--- 抜粋した文章 ---

ペリー 「それでは、交易の件について、なぜ貴国は承知されないのか。そもそも交易は有無を通じ、(貴国の)国益にかなうものであるからぜひともそうあってもらいたい。」
林大学頭 「交易が有無を通じて(我が国の)国益にかなうと貴殿は申すが、日本国においては自国の産物は十分に足りており、異国の品がなくても少しも事欠かない。従って交易を開くことはできない。先に貴殿は、第一に人命の尊重と難破船の救助と申された。それが実現すれば貴殿の目的は達成されるのである。交易は人命と関係ないのではないかな。」
ペリーの交渉術を逆手にとって林大学頭が論破したのです。ペリーはしばらく沈黙し、いったん別室に下がったとあります。そして一人考えた末に再び交渉テーブルに戻ってきて答えました。そして、アメリカ合衆国が清国と交わした交易を定めた条約文(※1844年望厦(ぼうか)条約)の写しを林大学頭に、参考までにと手渡しました。
ペリー 「(貴殿の言うことは)もっともである。我々の来航目的は申したとおり、人命尊重と難破船の救助が最優先である。交易は国益にかなうが確かに人命尊重とは関係がない。交易の件は無理に主張するのはやめよう。」

--- 課題用データ ---

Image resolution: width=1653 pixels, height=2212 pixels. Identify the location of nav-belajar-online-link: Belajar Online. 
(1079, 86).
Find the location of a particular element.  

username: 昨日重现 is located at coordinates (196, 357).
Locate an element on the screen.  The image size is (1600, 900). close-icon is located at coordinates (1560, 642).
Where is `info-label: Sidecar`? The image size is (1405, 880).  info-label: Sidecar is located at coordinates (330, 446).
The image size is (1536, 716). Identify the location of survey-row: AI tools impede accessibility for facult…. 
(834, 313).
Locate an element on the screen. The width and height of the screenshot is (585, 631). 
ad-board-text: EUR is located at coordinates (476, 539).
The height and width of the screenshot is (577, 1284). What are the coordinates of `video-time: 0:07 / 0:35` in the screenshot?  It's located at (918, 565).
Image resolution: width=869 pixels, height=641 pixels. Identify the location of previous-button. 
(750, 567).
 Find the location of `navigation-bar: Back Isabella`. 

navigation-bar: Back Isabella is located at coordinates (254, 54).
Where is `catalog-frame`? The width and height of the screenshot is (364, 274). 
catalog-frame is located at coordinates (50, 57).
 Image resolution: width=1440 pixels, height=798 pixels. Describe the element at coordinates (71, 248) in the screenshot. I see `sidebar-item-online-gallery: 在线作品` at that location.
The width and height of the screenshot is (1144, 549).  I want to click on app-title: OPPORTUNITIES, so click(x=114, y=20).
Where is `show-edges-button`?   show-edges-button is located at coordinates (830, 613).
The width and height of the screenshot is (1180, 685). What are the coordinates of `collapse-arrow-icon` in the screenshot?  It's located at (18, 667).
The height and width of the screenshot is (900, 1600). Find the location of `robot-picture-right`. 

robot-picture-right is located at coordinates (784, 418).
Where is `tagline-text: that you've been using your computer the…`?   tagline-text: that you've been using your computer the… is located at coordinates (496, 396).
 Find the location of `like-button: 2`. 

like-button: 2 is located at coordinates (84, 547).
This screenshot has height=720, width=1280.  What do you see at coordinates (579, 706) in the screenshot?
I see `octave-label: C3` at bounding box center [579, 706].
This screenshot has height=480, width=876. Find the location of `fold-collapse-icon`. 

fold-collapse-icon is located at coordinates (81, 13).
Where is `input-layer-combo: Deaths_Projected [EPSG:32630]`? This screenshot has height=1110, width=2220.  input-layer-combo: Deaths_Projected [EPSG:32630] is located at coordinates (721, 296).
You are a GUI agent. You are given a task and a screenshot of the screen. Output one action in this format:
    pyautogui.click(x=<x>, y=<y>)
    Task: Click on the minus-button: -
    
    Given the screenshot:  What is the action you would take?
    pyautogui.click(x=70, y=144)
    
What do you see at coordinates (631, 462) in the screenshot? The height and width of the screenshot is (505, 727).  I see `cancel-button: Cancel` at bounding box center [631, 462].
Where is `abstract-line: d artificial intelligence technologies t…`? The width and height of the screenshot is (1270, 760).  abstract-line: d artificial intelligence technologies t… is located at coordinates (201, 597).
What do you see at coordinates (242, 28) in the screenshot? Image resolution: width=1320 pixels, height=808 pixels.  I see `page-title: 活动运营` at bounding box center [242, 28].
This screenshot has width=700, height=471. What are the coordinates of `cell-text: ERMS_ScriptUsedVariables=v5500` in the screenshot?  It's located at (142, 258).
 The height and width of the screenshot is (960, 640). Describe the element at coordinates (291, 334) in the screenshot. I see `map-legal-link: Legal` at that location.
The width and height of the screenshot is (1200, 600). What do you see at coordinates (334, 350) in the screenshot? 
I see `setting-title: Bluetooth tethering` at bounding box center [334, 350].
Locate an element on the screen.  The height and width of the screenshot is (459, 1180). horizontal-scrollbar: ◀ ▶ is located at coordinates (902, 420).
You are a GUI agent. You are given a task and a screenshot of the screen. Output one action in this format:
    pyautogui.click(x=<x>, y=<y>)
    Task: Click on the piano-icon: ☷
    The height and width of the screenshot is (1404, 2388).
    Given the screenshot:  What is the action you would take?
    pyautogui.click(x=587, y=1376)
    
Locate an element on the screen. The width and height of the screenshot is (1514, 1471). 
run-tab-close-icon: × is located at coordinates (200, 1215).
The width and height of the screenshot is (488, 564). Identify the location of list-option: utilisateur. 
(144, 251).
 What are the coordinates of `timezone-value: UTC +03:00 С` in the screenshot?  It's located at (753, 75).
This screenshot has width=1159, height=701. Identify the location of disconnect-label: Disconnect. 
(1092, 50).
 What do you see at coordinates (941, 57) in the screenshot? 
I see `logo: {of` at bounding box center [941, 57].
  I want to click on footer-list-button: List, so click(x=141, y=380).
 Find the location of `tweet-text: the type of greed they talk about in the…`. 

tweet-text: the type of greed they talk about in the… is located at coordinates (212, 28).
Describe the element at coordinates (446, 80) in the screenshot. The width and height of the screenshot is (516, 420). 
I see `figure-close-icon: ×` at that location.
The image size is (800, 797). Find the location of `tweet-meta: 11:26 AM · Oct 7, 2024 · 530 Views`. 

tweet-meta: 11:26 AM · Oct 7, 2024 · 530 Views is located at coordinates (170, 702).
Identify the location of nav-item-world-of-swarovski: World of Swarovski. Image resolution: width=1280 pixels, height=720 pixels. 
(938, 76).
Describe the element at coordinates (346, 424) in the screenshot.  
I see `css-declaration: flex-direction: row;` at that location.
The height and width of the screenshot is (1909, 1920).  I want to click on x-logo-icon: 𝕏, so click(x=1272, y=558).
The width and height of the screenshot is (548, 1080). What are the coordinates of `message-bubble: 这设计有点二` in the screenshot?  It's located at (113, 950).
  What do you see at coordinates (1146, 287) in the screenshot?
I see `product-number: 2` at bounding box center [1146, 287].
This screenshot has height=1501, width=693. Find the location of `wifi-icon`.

---

- 取り組む課題:
[a] 抜粋した文章で、林大学頭は交易を開くことはできないと述べている。その理由を一から三文で説明せよ。
[b] エントリのうち、「coordinates (330, 446).」を含む行から「coordinates (830, 613).」を含む行までを、両端の行も含めて一字も変えずに返せ。
抜粋した文章とエントリのあいだには何の関連もない。

- 項目別の解答:
[a] 日本国では自国の産物が十分に足りており、異国の品がなくても少しも事欠かないからである。

[b]
Where is `info-label: Sidecar`? The image size is (1405, 880).  info-label: Sidecar is located at coordinates (330, 446).
The image size is (1536, 716). Identify the location of survey-row: AI tools impede accessibility for facult…. 
(834, 313).
Locate an element on the screen. The width and height of the screenshot is (585, 631). 
ad-board-text: EUR is located at coordinates (476, 539).
The height and width of the screenshot is (577, 1284). What are the coordinates of `video-time: 0:07 / 0:35` in the screenshot?  It's located at (918, 565).
Image resolution: width=869 pixels, height=641 pixels. Identify the location of previous-button. 
(750, 567).
 Find the location of `navigation-bar: Back Isabella`. 

navigation-bar: Back Isabella is located at coordinates (254, 54).
Where is `catalog-frame`? The width and height of the screenshot is (364, 274). 
catalog-frame is located at coordinates (50, 57).
 Image resolution: width=1440 pixels, height=798 pixels. Describe the element at coordinates (71, 248) in the screenshot. I see `sidebar-item-online-gallery: 在线作品` at that location.
The width and height of the screenshot is (1144, 549).  I want to click on app-title: OPPORTUNITIES, so click(x=114, y=20).
Where is `show-edges-button`?   show-edges-button is located at coordinates (830, 613).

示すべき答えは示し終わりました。